Passage shown:
************
Then you'll need to design some lint checking rules. This will check for things like:
  • dependency cycles (tech A depends on tech B, while tech B depends on tech A)
  • unreachable techs (tech A depends on tech B, but tech B is disabled)
  • undefined tech IDs (tech A depends on tech B, but tech B doesn't exist)
  • missing tags (either COST is present, exclusive-or both EDEN_COST and PLYMOUTH_COST are present)
  • inappropriate category (marked as civilian tech, but upgrades a military unit)
  • static buffer limitations on upgrades (a tech can upgrade many units, but a unit can only be upgraded by at most 2 techs).
  • static buffer limitations on techs? (can Outpost 2 only support a limited number of techs?)
That program will look something like:

Code: [Select]
techFileText = File.read(techFileName)
begin
  techArray = Parser.parse(techFileText)
rescue ParseError => parseError
  # Report error message
  # ... fileName:lineNumber:columnNumber
  # ... copy of line with the problem
end

lintCheck(techArray)

The concept of decoupling the error reporting from the error checking applies here too. You might use exception handling, or you might use return values. A return value is reasonable here, since a lint check isn't expected to do anything other than find errors. In the case of the parser, the parser was expected to return valid parsed data, and so returning an error instead is an exceptional case. It's also possible to report multiple errors at once.

A C++ compiler often tries to report multiple errors at once with parsing, but usually with horrible results, and so programmers are accustomed to ignoring everything other than the first error. This is largely because a parse error means the input data is invalid, and so trying to continue parsing invalid data to make sense of it is a bit of a lost cause. With a semantic check, done after parsing is complete, the data is at least properly structured even if it doesn't make sense, so there is more hope of reporting multiple errors at once reliably.
************
Entries supplied:
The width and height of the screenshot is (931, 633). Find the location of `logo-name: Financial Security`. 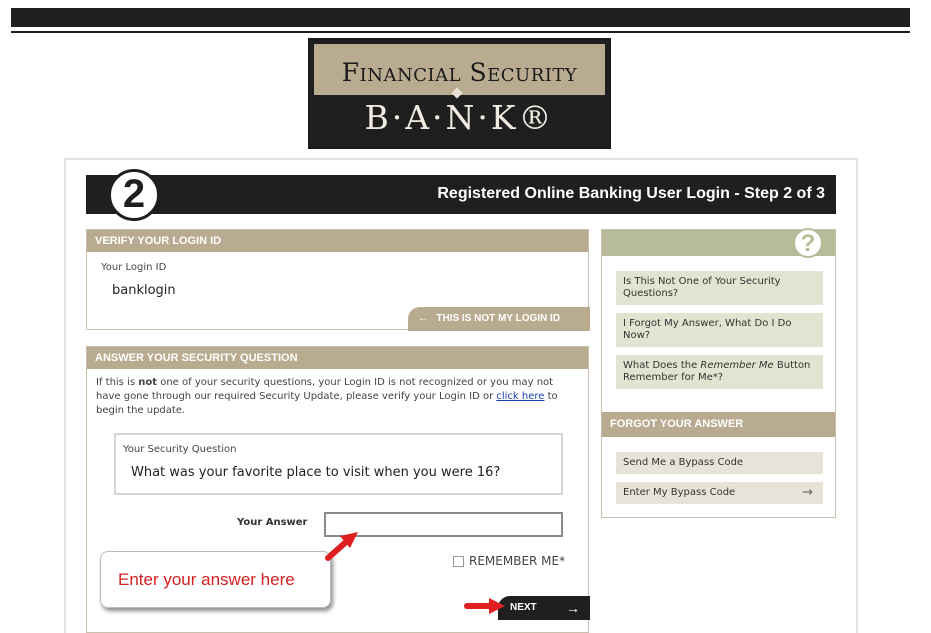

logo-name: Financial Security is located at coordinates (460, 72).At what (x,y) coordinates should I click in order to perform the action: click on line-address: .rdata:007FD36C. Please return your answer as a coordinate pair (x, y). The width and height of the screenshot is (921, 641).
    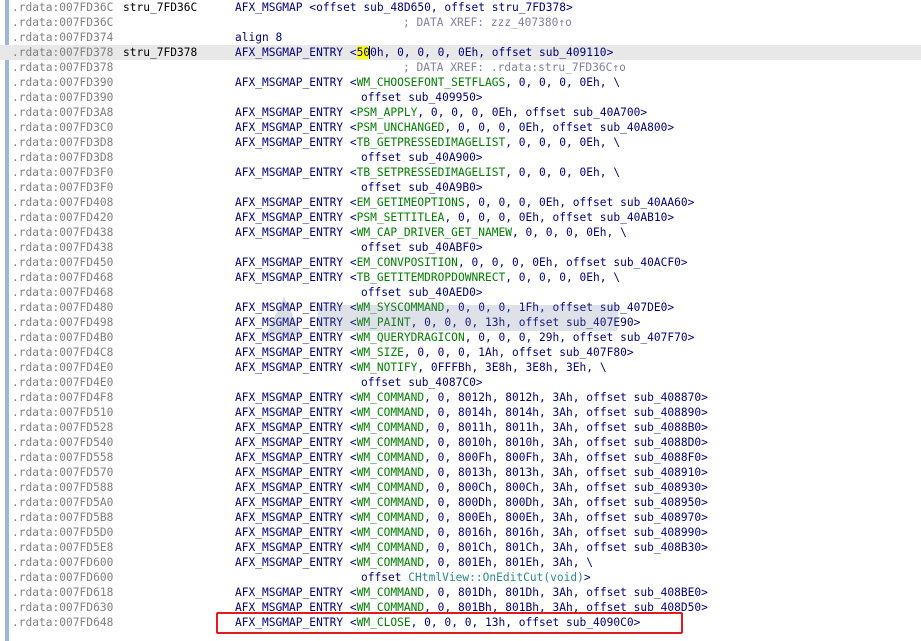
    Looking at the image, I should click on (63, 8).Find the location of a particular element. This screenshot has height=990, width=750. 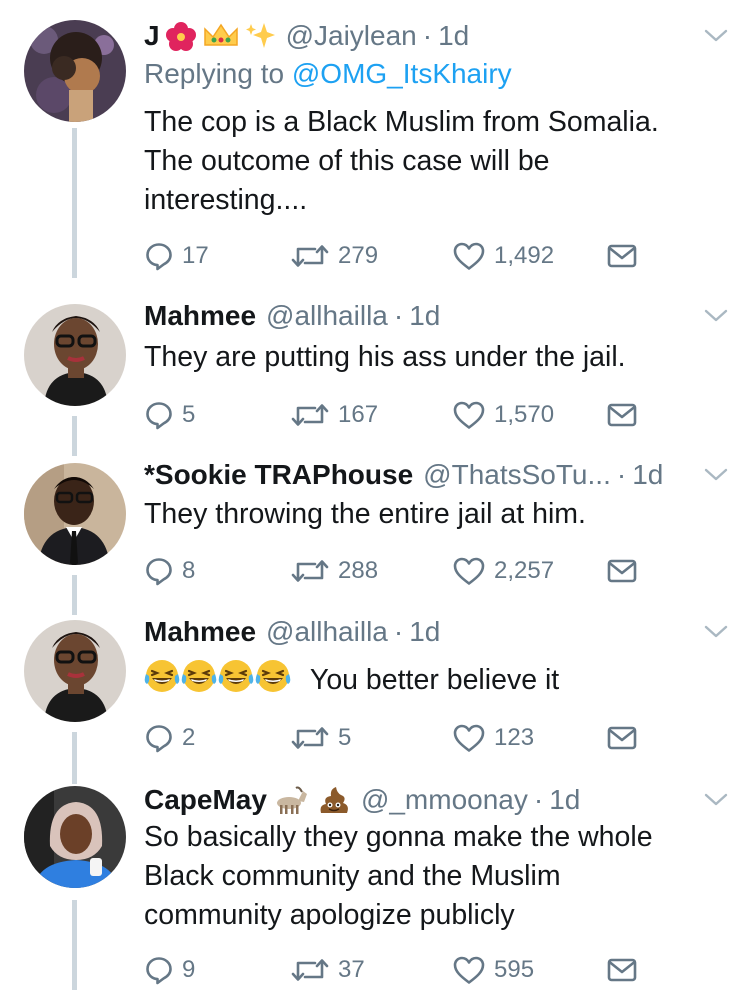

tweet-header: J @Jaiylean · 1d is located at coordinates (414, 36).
************
Questions:
(a) Answer these questions from the passage on lint checking, one per line:
(i) Under the static buffer limitation on upgrades, at most how many techs can upgrade a single unit?
(ii) What reason does the passage give for a return value being reasonable for the lint check?
(iii) With a C++ compiler that reports multiple parse errors, what are programmers accustomed to doing?
(b) From the passage on lint checking, copy the span starting at "Code: [Select]" and ending at "errors at once.".

Replies:
(a)
(i) At most 2 techs.
(ii) A lint check isn't expected to do anything other than find errors.
(iii) Ignoring everything other than the first error.

(b)
Code: [Select]
techFileText = File.read(techFileName)
begin
  techArray = Parser.parse(techFileText)
rescue ParseError => parseError
  # Report error message
  # ... fileName:lineNumber:columnNumber
  # ... copy of line with the problem
end

lintCheck(techArray)

The concept of decoupling the error reporting from the error checking applies here too. You might use exception handling, or you might use return values. A return value is reasonable here, since a lint check isn't expected to do anything other than find errors. In the case of the parser, the parser was expected to return valid parsed data, and so returning an error instead is an exceptional case. It's also possible to report multiple errors at once.